For facial recognition software specifically, fears of racial bias stem in large part from a 2019 test carried out by NIST (US National Institute of Standards and Technology). This test evaluated 189 software algorithms from 99 developers and showed that facial recognition software has a false-positive rate that is orders of magnitude higher for Asians, African Americans, and Native Americans, compared to White people:

For one-to-one matching, the team saw higher rates of false positives for Asian and African American faces relative to images of Caucasians. The differentials often ranged from a factor of 10 to 100 times, depending on the individual algorithm. False positives might present a security concern to the system owner, as they may allow access to impostors.

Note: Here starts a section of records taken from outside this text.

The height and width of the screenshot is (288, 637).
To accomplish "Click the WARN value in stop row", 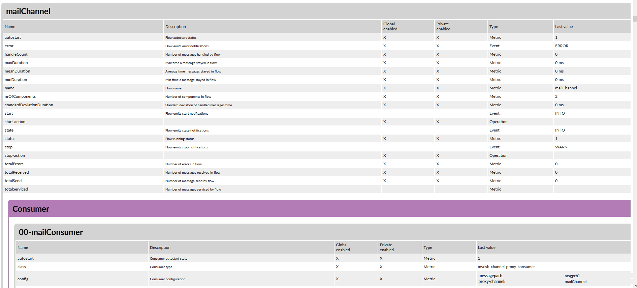I will click(x=561, y=147).
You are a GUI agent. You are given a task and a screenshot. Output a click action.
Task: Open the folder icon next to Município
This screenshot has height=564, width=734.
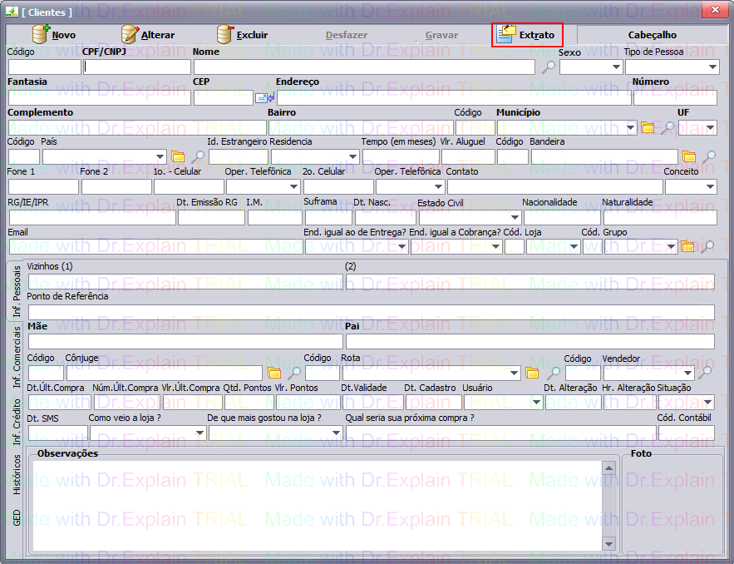click(x=648, y=128)
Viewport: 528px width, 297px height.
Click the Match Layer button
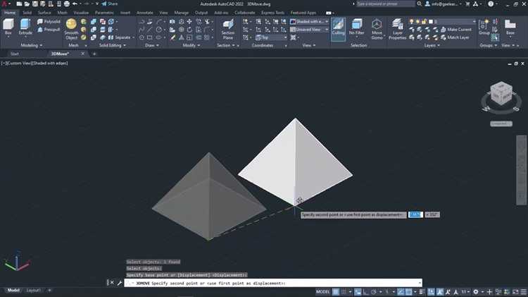(458, 37)
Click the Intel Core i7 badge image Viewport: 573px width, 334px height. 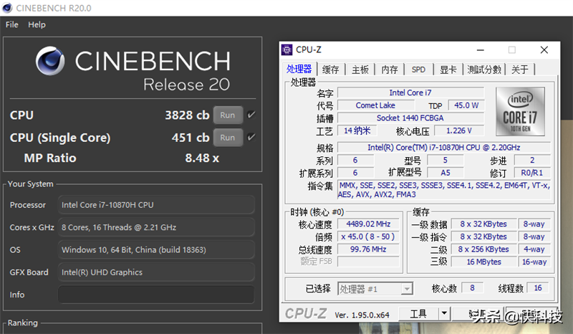(520, 111)
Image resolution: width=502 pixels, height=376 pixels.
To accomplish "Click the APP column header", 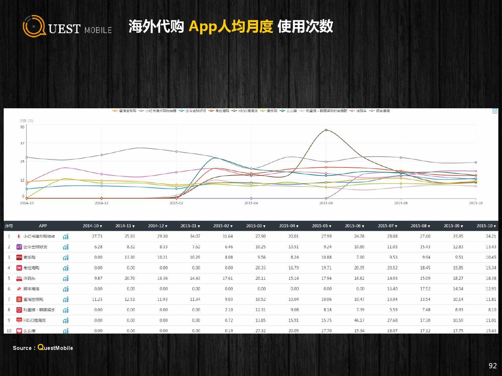I will (43, 226).
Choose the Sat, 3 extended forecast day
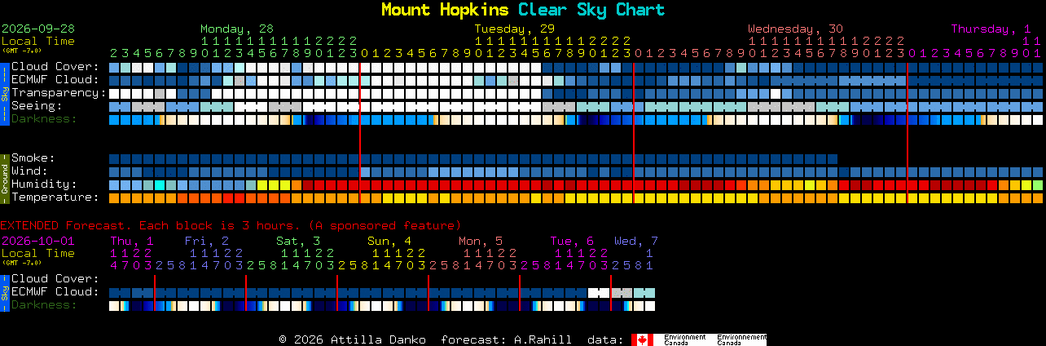The height and width of the screenshot is (346, 1046). point(297,241)
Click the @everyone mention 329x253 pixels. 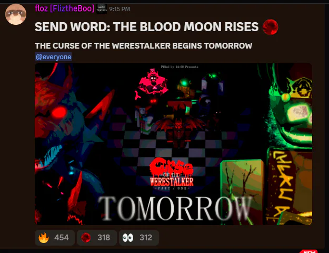[54, 57]
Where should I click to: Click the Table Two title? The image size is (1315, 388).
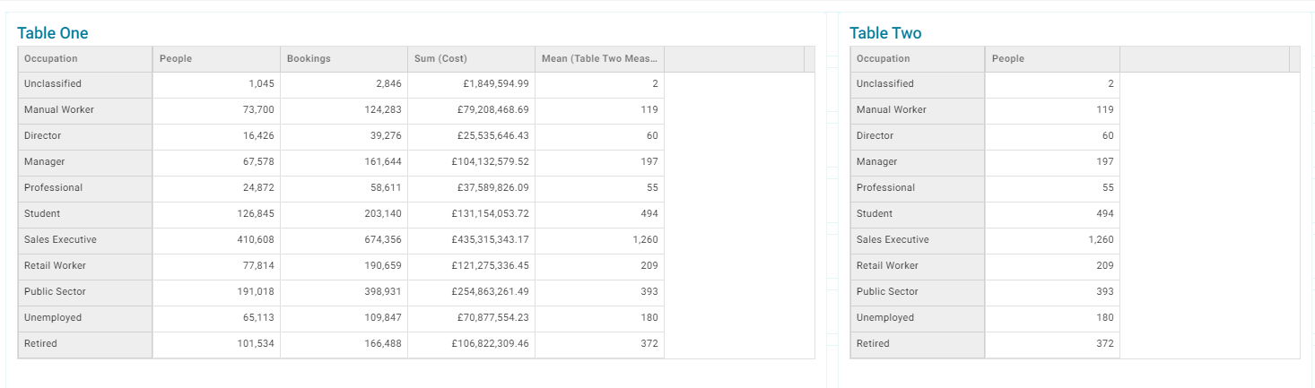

Among U.S.-developed algorithms, there were similar high rates of false positives in one-to-one matching for Asians, African Americans and native groups (which include Native American, American Indian, Alaskan Indian and Pacific Islanders). The American Indian demographic had the highest rates of false positives. ...

For one-to-many matching, the team saw higher rates of false positives for African American females

These higher false positive rates mean that Asians, African Americans, and Native Americans are at significantly higher risk of being arrested and falsely accused of a crime based on a faulty facial recognition match. Because so many people trust computers’ objectivity, false positive matches can have severe consequences, and if they’re applied in a racially biased manner, as the data shows they currently would be, then the effect will be to introduce additional racial bias into the criminal justice system.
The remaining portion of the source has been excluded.